Big Data vs. Small Actionable Analytics

“Big Data” is a technology buzzword. The idea is that we have so much data about people and the way they interact with a company, we should be able to generate new and interesting insights from this data that will solve business problems.

But there’s a catch. Big Data is just another form of analytics. In most companies, each additional piece of data provides less value than the previous piece of data.  In economics, this is called the diminishing marginal utility. So if the first piece of data (e.g., has this customer bought this product before) may be worth $1, the 50th piece of data (e.g., how old are the customer’s children) may worth less than a penny.

The First Piece of Data Gives a Lot More Value than the 50th Piece of Data 

Unfortunately, many people are unduly optimistic about the value that big data can provide.  They have this idea that they have so much data, if only they could search all this data, there’s bound to be something useful in there. It reminds me of one of Ronald Regan’s favorite jokes:

The joke concerns twin boys of five or six. Worried that the boys had developed extreme personalities – one was a total pessimist, the other a total optimist – their parents took them to a psychiatrist.

First the psychiatrist treated the pessimist. Trying to brighten his outlook, the psychiatrist took him to a room piled to the ceiling with brand-new toys. But instead of yelping with delight, the little boy burst into tears. “What’s the matter?” the psychiatrist asked, baffled. “Don’t you want to play with any of the toys?” “Yes,” the little boy bawled, “but if I did I’d only break them.”

Next the psychiatrist treated the optimist. Trying to dampen his outlook, the psychiatrist took him to a room piled to the ceiling with horse manure. But instead of wrinkling his nose in disgust, the optimist emitted just the yelp of delight the psychiatrist had been hoping to hear from his brother, the pessimist. Then he clambered to the top of the pile, dropped to his knees, and began gleefully digging out scoop after scoop with his bare hands. “What do you think you’re doing?” the psychiatrist asked, just as baffled by the optimist as he had been by the pessimist.

“With all this manure,” the little boy replied, beaming, “there must be a pony in here somewhere!”

If you have enough data, you’ll certainly find relationships between the data. But then you have a new problem − whether or not these findings will help you run your business. You can find lots of statistically relevant correlations that are completely spurious, like this:

So how should you use Big Data? Start with small actionable analytics − analytics that matter. That’s what I did when I joined a new group at a large company. Though the business unit had a chief data officer, our team didn’t have the analytics that we needed. So I implemented a simple plan for understanding the users, making sure we had good data and building iteratively over time.

Understand the Users

The first thing we needed to do was understand who was going to use the system. These users were going to define success for the project. We had two user groups:

  1. Senior Management: This was the easy one to identify. Senior management wanted some basic information to run the business.
  2. Power Users: However, we wanted to have a robust view of the data, not just high level reports. So we needed to look for our power users. And that’s when we found him. Let’s just call him Power User. He was based in London. Each month, Power User asked for a download of all the raw data and ran a 10 year old program in Excel to get the output he needed. The output looked great but the program was very fragile, hard to read and not extensible. But the output of this program gave us a great starting point.

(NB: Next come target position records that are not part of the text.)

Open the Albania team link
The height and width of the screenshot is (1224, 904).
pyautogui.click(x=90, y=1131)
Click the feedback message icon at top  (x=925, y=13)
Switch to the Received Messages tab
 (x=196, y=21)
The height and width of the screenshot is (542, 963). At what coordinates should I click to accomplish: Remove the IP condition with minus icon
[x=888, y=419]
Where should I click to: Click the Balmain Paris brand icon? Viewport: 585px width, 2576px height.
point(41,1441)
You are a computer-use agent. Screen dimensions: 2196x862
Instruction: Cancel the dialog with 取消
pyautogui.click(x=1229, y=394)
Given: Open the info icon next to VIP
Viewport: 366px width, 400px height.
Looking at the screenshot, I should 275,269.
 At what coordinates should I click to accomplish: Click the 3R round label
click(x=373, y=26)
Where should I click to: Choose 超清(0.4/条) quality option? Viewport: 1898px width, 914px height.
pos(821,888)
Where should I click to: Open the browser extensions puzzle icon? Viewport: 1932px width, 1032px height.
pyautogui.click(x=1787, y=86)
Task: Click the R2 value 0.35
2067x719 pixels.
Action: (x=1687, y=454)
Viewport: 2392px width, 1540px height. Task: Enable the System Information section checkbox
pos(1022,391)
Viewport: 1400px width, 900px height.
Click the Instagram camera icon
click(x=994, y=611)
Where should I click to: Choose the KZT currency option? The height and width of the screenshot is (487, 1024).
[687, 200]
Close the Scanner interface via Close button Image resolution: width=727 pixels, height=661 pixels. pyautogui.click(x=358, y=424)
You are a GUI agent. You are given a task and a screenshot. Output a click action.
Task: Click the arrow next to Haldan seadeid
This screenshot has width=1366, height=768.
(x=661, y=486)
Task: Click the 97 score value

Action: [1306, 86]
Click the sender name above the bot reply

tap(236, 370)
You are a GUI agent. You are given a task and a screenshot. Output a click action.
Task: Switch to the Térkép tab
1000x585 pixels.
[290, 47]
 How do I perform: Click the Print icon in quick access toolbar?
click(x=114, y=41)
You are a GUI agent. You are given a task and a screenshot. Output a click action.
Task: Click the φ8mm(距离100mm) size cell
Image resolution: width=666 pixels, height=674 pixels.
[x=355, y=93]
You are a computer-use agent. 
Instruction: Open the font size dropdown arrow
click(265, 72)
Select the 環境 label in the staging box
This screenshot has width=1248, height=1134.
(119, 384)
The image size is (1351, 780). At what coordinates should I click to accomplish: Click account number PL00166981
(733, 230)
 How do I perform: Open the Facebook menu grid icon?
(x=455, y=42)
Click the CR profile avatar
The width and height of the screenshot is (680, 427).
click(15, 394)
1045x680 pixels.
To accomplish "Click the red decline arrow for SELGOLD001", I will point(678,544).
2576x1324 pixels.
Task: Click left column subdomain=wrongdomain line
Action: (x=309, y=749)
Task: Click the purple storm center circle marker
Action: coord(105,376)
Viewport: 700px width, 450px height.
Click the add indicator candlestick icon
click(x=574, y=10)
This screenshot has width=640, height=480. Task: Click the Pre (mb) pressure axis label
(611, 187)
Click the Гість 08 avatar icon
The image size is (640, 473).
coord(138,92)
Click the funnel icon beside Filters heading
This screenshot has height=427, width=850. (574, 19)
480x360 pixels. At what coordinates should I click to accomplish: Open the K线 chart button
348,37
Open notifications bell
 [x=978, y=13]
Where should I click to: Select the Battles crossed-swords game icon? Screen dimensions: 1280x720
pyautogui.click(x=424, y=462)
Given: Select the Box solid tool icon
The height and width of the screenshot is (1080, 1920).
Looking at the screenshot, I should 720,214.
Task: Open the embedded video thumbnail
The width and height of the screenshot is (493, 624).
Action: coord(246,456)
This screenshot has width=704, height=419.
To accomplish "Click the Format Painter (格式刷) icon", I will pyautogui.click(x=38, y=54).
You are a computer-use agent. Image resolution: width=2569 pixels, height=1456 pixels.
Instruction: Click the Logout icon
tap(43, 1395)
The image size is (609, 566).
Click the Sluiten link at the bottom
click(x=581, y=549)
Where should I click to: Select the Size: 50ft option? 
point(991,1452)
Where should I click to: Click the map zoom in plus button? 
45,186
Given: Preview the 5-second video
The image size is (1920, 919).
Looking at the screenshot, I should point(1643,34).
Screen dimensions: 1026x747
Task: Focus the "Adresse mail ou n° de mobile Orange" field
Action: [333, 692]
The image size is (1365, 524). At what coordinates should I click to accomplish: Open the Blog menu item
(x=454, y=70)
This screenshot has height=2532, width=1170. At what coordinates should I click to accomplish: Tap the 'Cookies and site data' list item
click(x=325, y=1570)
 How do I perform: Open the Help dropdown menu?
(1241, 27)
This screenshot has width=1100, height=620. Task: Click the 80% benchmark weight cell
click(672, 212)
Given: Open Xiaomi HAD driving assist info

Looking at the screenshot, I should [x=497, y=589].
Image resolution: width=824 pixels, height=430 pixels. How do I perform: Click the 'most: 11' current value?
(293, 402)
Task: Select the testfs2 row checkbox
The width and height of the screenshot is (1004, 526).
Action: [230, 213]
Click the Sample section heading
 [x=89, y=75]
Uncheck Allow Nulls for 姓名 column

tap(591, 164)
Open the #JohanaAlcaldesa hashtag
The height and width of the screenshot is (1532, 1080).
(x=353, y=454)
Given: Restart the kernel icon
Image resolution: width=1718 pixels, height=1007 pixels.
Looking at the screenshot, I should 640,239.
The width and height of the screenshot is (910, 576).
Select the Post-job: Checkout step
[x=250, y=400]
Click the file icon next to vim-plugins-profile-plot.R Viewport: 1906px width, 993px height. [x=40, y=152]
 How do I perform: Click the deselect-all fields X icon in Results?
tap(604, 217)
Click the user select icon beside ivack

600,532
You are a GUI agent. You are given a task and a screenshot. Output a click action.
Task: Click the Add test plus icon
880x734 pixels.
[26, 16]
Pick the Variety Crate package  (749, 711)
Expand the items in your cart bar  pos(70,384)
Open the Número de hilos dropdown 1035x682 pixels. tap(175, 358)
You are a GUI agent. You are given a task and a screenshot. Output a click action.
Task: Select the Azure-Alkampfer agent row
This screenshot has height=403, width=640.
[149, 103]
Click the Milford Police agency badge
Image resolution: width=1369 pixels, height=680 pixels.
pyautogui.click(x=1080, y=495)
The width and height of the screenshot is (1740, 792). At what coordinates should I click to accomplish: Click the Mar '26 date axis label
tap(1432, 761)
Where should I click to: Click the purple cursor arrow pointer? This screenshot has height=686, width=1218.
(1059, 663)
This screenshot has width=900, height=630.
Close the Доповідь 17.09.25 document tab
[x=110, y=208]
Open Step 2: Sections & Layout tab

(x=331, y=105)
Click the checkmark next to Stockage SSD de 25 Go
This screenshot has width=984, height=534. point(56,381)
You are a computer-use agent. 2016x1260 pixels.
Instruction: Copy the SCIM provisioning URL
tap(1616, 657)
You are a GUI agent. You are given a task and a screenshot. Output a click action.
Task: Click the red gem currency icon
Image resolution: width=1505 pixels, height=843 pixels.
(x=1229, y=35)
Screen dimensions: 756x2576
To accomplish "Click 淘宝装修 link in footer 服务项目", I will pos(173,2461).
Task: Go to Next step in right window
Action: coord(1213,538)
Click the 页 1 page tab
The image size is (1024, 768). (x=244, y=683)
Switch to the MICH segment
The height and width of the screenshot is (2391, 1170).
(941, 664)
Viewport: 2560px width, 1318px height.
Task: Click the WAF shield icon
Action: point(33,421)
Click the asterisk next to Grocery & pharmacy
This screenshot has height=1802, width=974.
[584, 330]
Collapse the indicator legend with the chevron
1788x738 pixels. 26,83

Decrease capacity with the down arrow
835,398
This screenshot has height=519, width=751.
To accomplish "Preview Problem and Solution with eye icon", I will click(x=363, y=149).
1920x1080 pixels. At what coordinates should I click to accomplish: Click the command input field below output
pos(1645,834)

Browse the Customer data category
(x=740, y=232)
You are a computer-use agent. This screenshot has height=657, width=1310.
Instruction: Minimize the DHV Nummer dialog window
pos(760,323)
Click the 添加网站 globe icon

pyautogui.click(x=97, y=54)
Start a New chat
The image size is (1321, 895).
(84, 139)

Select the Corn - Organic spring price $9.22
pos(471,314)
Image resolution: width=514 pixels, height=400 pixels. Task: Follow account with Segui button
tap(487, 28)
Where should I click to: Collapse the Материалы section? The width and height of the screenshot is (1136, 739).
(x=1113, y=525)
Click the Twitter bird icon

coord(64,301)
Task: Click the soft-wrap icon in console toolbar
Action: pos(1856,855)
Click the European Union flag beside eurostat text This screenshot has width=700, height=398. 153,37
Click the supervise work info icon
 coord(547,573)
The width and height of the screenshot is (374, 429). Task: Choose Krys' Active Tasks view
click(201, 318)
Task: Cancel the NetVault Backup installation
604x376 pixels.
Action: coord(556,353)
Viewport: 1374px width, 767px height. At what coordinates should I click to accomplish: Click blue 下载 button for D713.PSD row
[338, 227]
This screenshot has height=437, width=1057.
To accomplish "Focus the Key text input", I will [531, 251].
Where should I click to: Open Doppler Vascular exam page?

Make Sure We Have Good Data

Analytics, first and foremost, is about the quality of the data. If you don’t have quality data none of your analytics will be right, whether it’s big data or anything else.  When I started working on this project there was a report that showed the volume of payments being processed. Every few months there was a massive spike in volume. This wasn’t something hard to see. It was a spike of a quadrillion dollars going through the system. By comparison, all the value of everything in the world is only $241 trillion. This report was a couple of years old and people reviewed it each month but no one mentioned anything. As it turns out, testing data was being included which is what messed up the numbers. Cleaning all of the data and ensuring its quality took a lot of time but was an integral part of the project.

Build Iteratively Over Time

We spent a lot of time with our users understanding what they wanted. We did most of this on the cheap. Instead of building out real applications, we created PowerPoint and Excel mock-ups to understand their needs. We went through many iterations to pin down what they needed. The real test was with Power User.  He was this really smart data geek and had been doing the same thing for 10 years. I remember holding my breath when I asked him for feedback. I was happily surprised with the reply, “Fantastic!!! This is really really good, guys, thank you so much!!!”

Don’t Over Build

Once we’d finished the first phase we’d expected to move our work out of Excel to a “real” business intelligence platform like Microstrategy or Cognos. However, we realized that the user group was so small and the flexibility they needed was so great that there was little value in moving off of Excel.

In Summary

Big Data is just another form of analytics. If you don’t do analytics well, you’re unlikely to find something magical under your pile of Big Data. It’s best to start small and really understand your basic analytics by understanding your users, ensuring your data quality and building iteratively.